Theorie stützt Hypothese vom „Dunklen Kanal“
Röntgenphotonen „verschwinden“ und können doch helfen, die Chemie des Lebens besser zu verstehen.
Chemische Prozesse in Organismen aber auch in anorganischen „nassen“ Systemen wie Katalysatoren sind höchst komplex und viele sind bisher nur sehr grob verstanden. Denn es ist überaus schwierig, experimentell zu verfolgen, wie Atome oder Moleküle in Lösung miteinander reagieren. Bisher konnten Forscher mit spektroskopischen Verfahren nur eine Überlagerung aller Wechselwirkungen beobachten, nicht jedoch einzelne Bindungsvorgänge unterscheiden. Das könnte sich durch eine Arbeit von Forschern um Emad Flear Aziz am Helmholtz Zentrum Berlin (HZB) und theoretischen Physikern der Universität Rostock nun ändern.
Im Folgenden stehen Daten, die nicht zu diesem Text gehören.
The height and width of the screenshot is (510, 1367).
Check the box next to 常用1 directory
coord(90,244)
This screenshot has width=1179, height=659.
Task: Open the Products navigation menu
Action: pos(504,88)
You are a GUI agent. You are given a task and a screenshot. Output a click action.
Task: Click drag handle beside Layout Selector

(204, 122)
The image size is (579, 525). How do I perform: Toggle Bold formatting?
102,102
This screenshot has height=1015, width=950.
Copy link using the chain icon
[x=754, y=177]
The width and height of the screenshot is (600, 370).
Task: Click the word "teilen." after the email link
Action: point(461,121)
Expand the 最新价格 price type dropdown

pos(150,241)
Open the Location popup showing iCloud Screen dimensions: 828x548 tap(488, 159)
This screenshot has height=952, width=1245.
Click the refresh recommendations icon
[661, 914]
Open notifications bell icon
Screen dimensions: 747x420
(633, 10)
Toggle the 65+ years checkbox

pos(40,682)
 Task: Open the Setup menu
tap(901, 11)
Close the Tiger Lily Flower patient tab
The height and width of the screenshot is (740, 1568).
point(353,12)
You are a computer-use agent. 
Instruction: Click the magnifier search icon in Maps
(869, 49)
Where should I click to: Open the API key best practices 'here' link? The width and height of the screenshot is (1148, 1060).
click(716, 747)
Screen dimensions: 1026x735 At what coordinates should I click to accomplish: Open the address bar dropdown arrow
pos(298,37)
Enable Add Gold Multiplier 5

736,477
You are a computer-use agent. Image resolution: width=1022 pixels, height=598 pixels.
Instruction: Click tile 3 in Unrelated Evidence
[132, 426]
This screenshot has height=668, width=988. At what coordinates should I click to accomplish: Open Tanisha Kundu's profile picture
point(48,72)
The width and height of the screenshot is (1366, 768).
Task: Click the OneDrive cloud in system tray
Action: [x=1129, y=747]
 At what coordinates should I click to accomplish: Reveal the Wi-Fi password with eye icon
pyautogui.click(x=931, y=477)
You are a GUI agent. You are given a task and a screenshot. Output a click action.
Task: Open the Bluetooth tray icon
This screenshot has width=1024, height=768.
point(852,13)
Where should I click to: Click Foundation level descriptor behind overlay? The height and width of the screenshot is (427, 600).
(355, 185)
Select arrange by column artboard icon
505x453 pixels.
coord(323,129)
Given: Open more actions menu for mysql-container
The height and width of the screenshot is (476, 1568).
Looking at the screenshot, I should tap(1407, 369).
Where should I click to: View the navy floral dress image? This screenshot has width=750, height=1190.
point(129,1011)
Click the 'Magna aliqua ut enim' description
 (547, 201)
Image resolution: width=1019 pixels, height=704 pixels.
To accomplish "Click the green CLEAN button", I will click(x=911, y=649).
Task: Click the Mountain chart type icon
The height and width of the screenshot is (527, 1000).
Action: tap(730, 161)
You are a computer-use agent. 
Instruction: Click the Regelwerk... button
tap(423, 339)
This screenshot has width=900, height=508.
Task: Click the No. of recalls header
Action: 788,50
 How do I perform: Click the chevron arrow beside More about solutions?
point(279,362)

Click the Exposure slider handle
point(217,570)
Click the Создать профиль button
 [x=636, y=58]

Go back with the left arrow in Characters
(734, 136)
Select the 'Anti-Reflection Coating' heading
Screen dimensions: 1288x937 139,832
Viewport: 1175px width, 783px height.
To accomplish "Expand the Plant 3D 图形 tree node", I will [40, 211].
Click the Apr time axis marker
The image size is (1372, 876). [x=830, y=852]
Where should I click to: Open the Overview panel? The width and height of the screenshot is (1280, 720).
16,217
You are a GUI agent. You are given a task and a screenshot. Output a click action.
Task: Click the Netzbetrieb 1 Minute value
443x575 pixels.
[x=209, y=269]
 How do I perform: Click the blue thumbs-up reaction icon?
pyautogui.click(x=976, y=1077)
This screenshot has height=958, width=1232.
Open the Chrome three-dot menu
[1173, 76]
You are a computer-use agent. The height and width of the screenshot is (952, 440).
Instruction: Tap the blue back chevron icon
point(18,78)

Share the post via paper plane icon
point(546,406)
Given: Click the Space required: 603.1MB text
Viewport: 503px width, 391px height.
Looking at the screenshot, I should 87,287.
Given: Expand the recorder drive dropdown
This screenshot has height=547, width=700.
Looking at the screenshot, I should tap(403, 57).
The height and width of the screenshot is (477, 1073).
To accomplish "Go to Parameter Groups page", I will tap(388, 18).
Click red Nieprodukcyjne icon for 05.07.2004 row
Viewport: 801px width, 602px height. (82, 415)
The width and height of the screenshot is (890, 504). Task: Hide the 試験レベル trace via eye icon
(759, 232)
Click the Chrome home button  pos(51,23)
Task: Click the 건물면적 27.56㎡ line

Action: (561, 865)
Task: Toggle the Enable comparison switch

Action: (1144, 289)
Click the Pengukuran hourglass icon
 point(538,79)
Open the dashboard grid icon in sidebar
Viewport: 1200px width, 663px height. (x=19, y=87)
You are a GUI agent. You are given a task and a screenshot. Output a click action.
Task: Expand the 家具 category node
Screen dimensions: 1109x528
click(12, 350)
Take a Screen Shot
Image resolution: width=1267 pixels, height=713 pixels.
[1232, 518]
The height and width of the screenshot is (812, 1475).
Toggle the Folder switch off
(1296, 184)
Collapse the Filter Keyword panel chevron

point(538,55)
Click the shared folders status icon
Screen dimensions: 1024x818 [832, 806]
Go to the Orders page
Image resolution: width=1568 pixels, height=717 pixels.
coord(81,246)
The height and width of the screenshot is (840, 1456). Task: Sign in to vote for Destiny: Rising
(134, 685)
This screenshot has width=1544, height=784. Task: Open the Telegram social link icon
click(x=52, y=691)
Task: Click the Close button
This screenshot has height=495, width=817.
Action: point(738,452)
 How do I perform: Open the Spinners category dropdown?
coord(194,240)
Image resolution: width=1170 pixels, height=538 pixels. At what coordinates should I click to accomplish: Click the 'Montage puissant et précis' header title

Abb.: Diese Fließzelle ermöglicht es, biologische Proben in ihrer natürlichen, wässrigen Umgebung mit Röntgenstrahlung zu untersuchen. (Bild: U. Rostock)
„Im Grunde beobachten wir, wie Atome und Moleküle in Lösung miteinander wechselwirken“, erklärt Emad Flear Aziz, Helmholtz-Nachwuchsgruppenleiter und Professor an der Freien Universität Berlin. Seine jetzt veröffentlichte Arbeit basiert auf einer Entdeckung, mit der Aziz bereits 2010 eine große Debatte ausgelöst hatte: Bei röntgenspektroskopischen Untersuchungen an BESSY II fand er in seinen Proben eine Art „Dunklen Kanal“, in dem Photonen bestimmter Energie verschwanden. Diese Ergebnisse, die von anderen Teams weltweit reproduziert werden konnten, könnten Aufschluss über einzelne Bindungsvorgänge geben, vermutete Aziz bereits damals.
Nun kann er seine Vermutung untermauern. Oliver Kühn und Postdoktorand Sergey Bokarev von der Universität Rostock berechneten die Energieniveaus der möglichen Bindungsprozesse und stellten damit ein Werkzeug zur Verfügung, um die experimentellen Daten zu interpretieren. Auch das Team von Aziz schärfte das experimentelle Verfahren weiter und entwickelte einen neuen Ansatz für die hochauflösende Röntgenspektroskopie. „Wir können nun alle elektronischen Zustände im System, das wir messen, einzeln zuordnen und diejenigen, die mit ihren Nachbarn Bindungen eingehen, von jenen unterscheiden, die es nicht tun“, erklärt Aziz.
Das neue Verfahren ähnelt damit einem Hörgerät, mit dem man im Partylärm gezielt einzelnen Gesprächen zuhören kann, statt nur ein Durcheinander von Stimmen wahrzunehmen. Die Forscher sind überzeugt, dass ihre Arbeit dazu beitragen wird, die Chemie des Lebens besser zu verstehen.